When we first look at a dataset, it's common to ask big-picture questions about what the data holds.

2. Aggregating methods

NumPy has several great ways to summarize array information. We'll look at five aggregating methods - dot-sum, dot-min, dot-max, dot-mean, and dot-cumsum.

3. Our data

Let's imagine we run a data security firm with three large clients. We have a count of data breaches for each client by year in a NumPy array. Each row of this data represents the security breaches that happened in a given year, and each column represents the breaches that occurred for each client. Let's understand our data better by looking at some summary values.

4. Summing data

Our first aggregating method, dot-sum, adds up all elements in the entire array. Throughout the five years our firm has been tracking breaches, our three clients have seen 17 total security breaches.

5. Aggregating rows

We can control which axis to sum across with the axis argument. Setting the axis argument equal to zero sums the values of all rows in each column, creating column totals. In this case, each total represents the number of security breaches a client has ever experienced. Client two has had a lot of breaches!

6. Aggregating columns

Setting axis equal to one will sum the values of all columns in each row, creating row totals. Here, the totals represent the security breaches experienced by all clients in a given year.

7. Making sense of the axis argument

If we are "summing the value of all columns in each row," it can be confusing at first to know whether the axis argument should refer to columns or rows. Our focus is the axis being collapsed. If we want a column representing the sum of elements across rows, the end result is a single column, so the axis is set to one.

8. Minimum and maximum values

Many aggregating methods use the same syntax as dot-sum. Dot-min and dot-max, for example, find the minimum or maximum of an entire array if no axis argument is set. The smallest number of breaches any client has experienced in a given year is 0. The largest is 5. And we can return the min or max of each column or each row if the axis argument is set to 0 or 1.

9. Finding the mean

dot-mean operates the same way. The average number of security breaches that a client can expect in a year is about one-point-one-three. Setting axis equal to one finds the mean breaches by year across all clients; for example, the average number of breaches in the first year was two.

10. The keepdims argument

dot-sum, dot-min, dot-max, and dot-mean all have an optional keepdims keyword argument. If keepdims is set to True, then the dimensions that are collapsed when aggregating are left in the output array and set to one.
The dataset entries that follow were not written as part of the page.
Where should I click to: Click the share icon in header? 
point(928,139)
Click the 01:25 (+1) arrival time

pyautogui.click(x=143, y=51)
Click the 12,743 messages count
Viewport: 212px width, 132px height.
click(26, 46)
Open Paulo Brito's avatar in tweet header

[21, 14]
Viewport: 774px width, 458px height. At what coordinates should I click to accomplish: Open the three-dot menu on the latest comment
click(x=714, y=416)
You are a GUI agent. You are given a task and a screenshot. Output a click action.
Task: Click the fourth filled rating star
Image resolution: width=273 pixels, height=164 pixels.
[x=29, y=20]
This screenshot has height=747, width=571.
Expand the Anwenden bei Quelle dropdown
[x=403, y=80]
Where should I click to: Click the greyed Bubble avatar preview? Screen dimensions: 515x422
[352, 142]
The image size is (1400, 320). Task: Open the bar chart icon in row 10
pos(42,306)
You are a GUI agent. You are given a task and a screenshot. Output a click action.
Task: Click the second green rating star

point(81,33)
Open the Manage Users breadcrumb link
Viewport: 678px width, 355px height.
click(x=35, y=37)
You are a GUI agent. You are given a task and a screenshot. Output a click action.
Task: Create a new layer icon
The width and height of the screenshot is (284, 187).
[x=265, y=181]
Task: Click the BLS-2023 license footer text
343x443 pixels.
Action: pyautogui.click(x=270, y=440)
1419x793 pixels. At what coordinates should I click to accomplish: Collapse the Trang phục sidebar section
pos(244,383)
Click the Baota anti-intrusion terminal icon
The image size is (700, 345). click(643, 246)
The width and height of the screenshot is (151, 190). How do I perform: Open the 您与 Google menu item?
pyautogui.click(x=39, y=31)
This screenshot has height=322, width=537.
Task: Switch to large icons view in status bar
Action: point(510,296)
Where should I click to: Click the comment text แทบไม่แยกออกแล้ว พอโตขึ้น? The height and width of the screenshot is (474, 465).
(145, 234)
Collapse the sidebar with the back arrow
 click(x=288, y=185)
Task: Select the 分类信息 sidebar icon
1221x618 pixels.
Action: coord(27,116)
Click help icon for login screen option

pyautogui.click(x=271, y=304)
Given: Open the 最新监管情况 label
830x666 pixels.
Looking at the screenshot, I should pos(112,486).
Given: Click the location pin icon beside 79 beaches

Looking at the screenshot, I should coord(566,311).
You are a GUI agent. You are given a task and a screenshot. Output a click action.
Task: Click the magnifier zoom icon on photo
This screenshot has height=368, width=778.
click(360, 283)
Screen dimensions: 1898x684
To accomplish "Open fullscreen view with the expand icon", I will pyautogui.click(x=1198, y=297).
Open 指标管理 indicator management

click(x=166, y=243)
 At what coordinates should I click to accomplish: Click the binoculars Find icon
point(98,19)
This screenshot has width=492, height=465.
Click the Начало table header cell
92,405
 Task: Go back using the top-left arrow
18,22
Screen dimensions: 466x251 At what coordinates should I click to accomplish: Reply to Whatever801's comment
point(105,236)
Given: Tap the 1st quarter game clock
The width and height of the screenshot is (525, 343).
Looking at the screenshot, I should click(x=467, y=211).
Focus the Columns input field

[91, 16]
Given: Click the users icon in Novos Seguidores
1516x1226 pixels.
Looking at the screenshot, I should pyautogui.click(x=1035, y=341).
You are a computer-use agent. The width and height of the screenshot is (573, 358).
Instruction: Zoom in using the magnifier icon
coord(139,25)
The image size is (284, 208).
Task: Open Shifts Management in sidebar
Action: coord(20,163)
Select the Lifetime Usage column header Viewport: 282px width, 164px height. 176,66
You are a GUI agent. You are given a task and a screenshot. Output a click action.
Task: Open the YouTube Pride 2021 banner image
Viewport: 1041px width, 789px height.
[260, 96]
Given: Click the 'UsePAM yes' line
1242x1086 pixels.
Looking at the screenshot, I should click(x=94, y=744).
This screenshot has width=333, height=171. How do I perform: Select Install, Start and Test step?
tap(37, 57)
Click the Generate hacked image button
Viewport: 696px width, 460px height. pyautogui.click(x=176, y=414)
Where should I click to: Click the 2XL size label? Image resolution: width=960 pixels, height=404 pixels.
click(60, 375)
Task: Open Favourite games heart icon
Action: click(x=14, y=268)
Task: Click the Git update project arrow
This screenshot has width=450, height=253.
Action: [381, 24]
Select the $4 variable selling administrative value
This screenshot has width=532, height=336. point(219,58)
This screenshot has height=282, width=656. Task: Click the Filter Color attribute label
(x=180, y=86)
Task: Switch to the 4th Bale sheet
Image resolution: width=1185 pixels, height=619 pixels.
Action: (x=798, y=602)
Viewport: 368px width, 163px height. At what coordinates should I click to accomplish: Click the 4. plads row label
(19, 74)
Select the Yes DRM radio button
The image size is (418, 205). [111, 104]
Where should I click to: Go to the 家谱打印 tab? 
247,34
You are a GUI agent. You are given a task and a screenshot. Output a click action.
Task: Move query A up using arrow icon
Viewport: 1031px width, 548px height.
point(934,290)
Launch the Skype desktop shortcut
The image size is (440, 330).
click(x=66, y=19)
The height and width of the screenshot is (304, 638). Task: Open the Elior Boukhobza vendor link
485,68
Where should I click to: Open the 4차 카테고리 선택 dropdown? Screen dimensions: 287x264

As we saw in the last chapter, this can be helpful to achieve dimension compatibility! Here, the dot-sum array output is already 2D, ready for concatenation with another 2D array if that suits our purpose.

11. Cumulative sums

np-dot-cumsum returns the cumulative sum of elements along a given axis. For example, when the axis keyword argument is set to zero, np-dot-cumsum returns the number of security breaches a client has ever had up to that year.

12. Graphing summary values

Summary information is often best communicated in graphs! For example, we can graph the cumulative sum of breaches for one client along with the average of the cumulative sums to see how a single client's security breaches over time differ from the mean.

13. Let's practice!

Let's get aggregating!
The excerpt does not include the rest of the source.